3) Consumers will grow an appetite for ingestibles. Capsules, gummies and beverages will significantly grow their user bases, pending the FDA’s permission for manufacturers to legally infuse hemp-CBD extracts into ingestible products. In fact, Nielsen projections show that with FDA approval, ingestible formats could grow their existing user base as much as 250%-375% in a year’s time, as these are the formats that consumers are most familiar with. In addition, we know that these formats will benefit from recent technological advances in this space. For example, new water-soluble and nano-technologies both allow for more efficient absorption. We believe that over the next decade, categories that consumers use habitually or as part of their daily routine will contribute significantly to CBD growth and ultimately garner high sales due to replenishment frequency. CBD-infused beverages are especially a good fit for this—think coffee, functional waters, energy drinks, teas and sport drinks.
4) Consumers will pass their CBD curiosity onto their pets. Hemp-CBD is exploding in the pet space, and a sizable portion of pet owners are already hopping on board. Our data shows that 37% of dog owners who give their dogs vitamins and supplements today say they’re likely to give their dog a hemp-CBD infused vitamin in the next 12 months.
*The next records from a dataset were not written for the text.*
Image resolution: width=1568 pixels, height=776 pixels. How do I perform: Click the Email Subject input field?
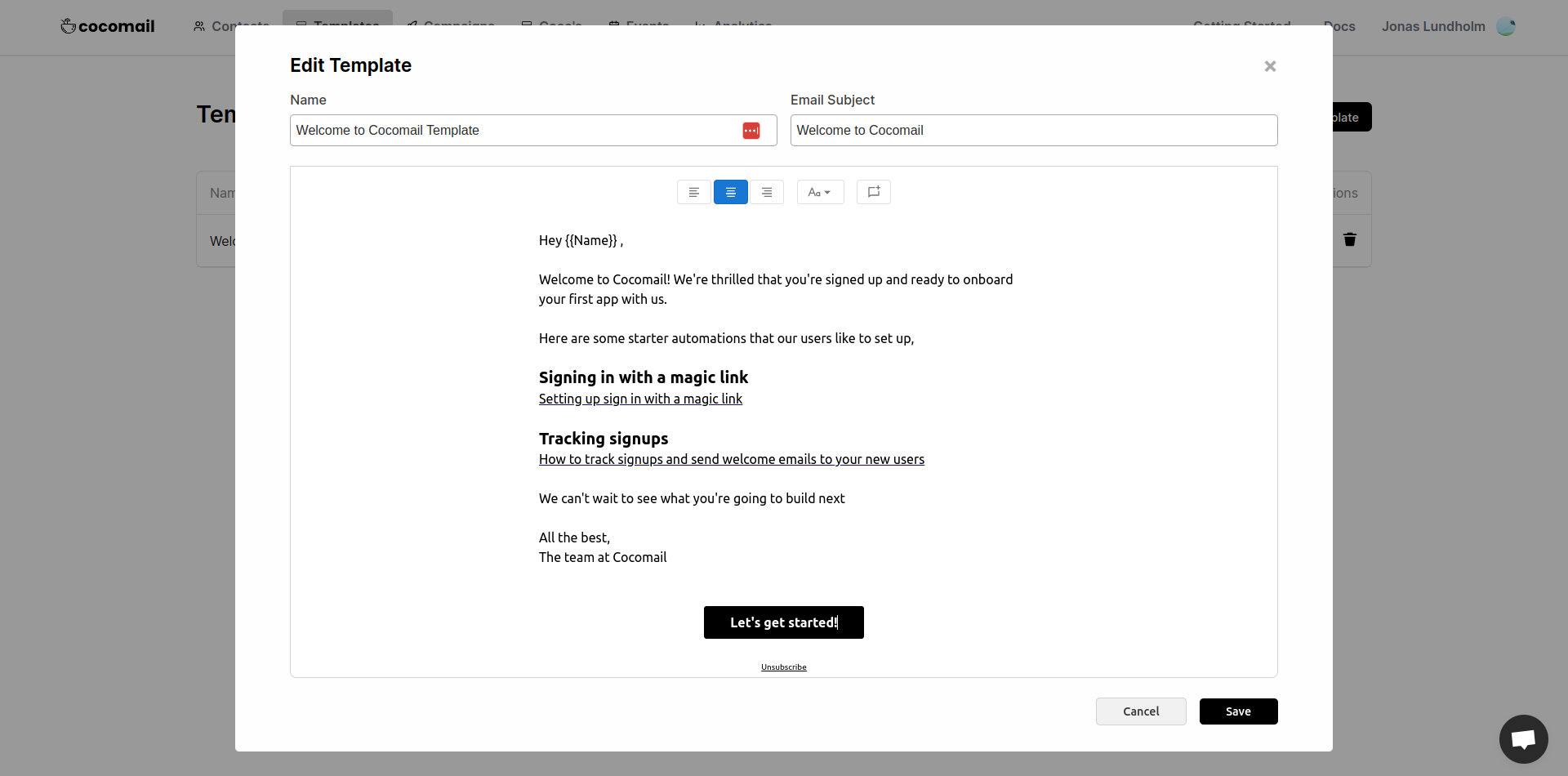[x=1033, y=131]
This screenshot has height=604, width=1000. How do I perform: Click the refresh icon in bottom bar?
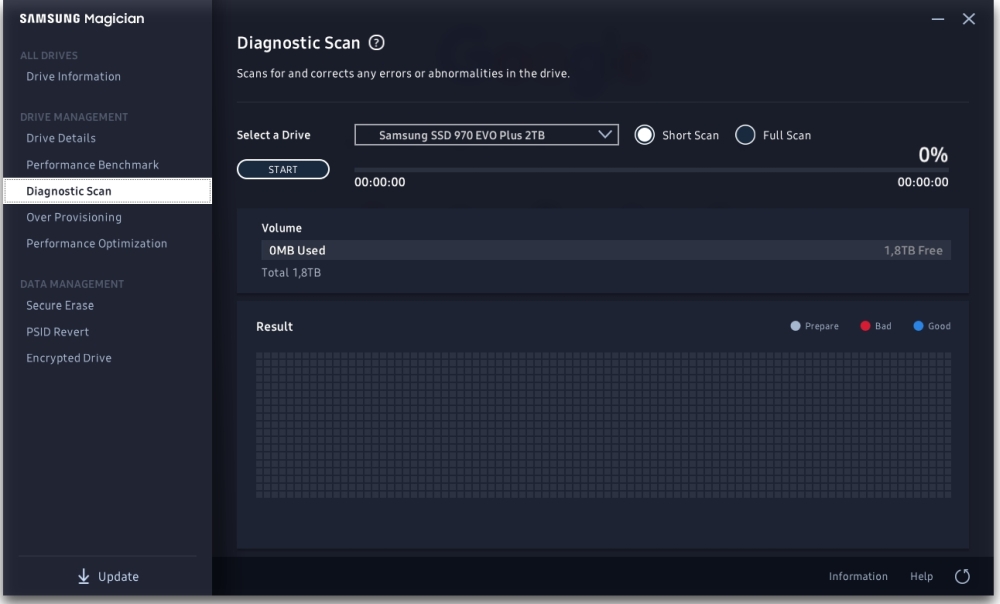pos(963,576)
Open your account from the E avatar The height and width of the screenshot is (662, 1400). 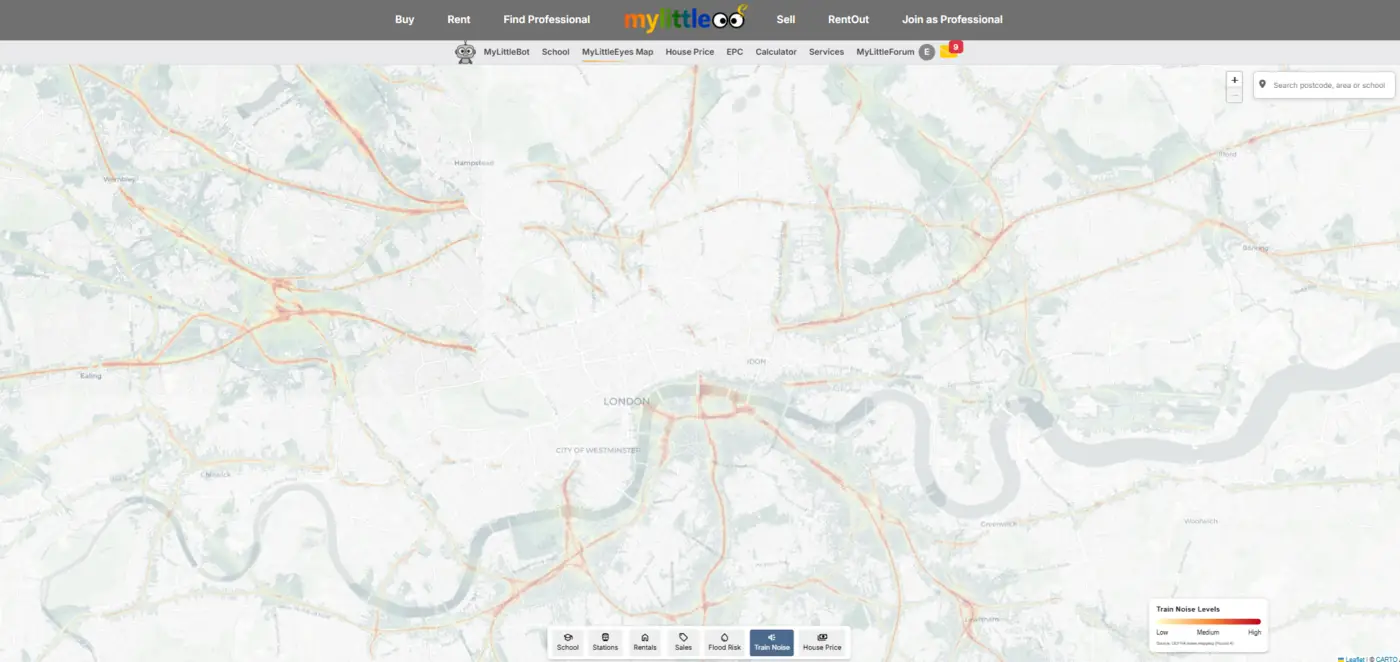pyautogui.click(x=925, y=51)
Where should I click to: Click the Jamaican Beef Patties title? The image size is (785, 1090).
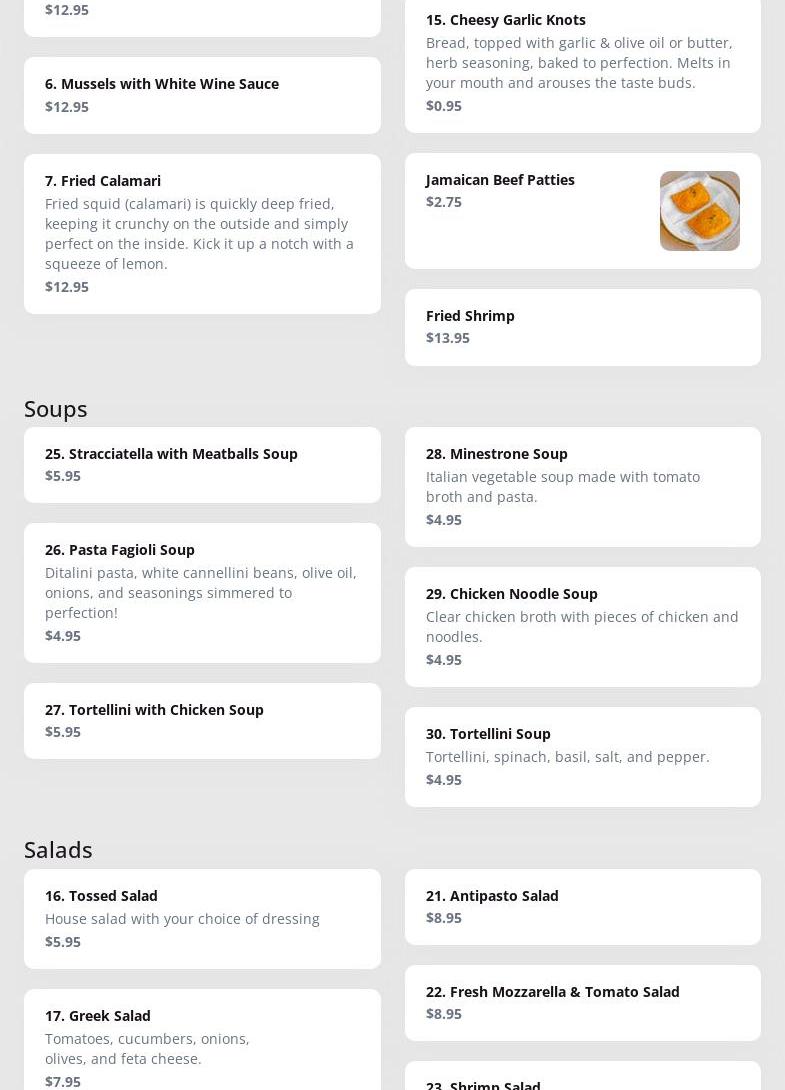pyautogui.click(x=500, y=180)
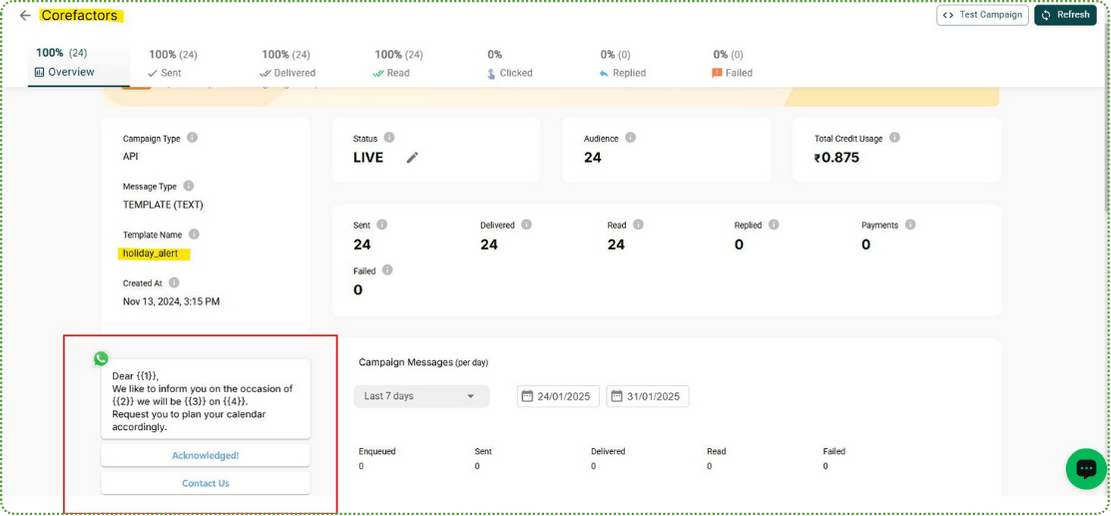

That said, we know from our Thinking Beyond the Buzz study that of those who claim to have given their dog a hemp-CBD product, more than 20% used a product not specifically formulated for a dog. As more U.S. adults adopt products from the hemp-CBD category, it’s imperative for pet CBD product manufacturers to provide a recognizable and valued level of differentiation between their products and those intended for human consumption to ensure that this number does not grow.
5) A battle at retail will emerge. Over the next decade, traditional brick-and-mortar CPG retail channels, inclusive of food, drug, mass, club, convenience and dollar store channels, will begin to steal share from online CBD retailers, local specialty CBD retailers and vape and tobacco shops. An influx of new consumers will tip the scales for traditional retailers. Compared with current hemp-CBD users, our survey data shows that new CBD consumers who say they’re likely to consume CBD products in the next 12 months but have yet to consume are more than twice as likely to state that they’ll shop for CBD products at a grocery chain or mass merchandiser. These same consumers are more than 3.5 times more likely to state that they’ll purchase hemp-CBD products from a chain drug store.
With the rising appeal of hemp-CBD and ubiquity of CPG, the two industries have much to offer each other. As the regulatory outlook becomes clear, manufacturers and retailers can’t afford to ignore the still-nascent CBD space.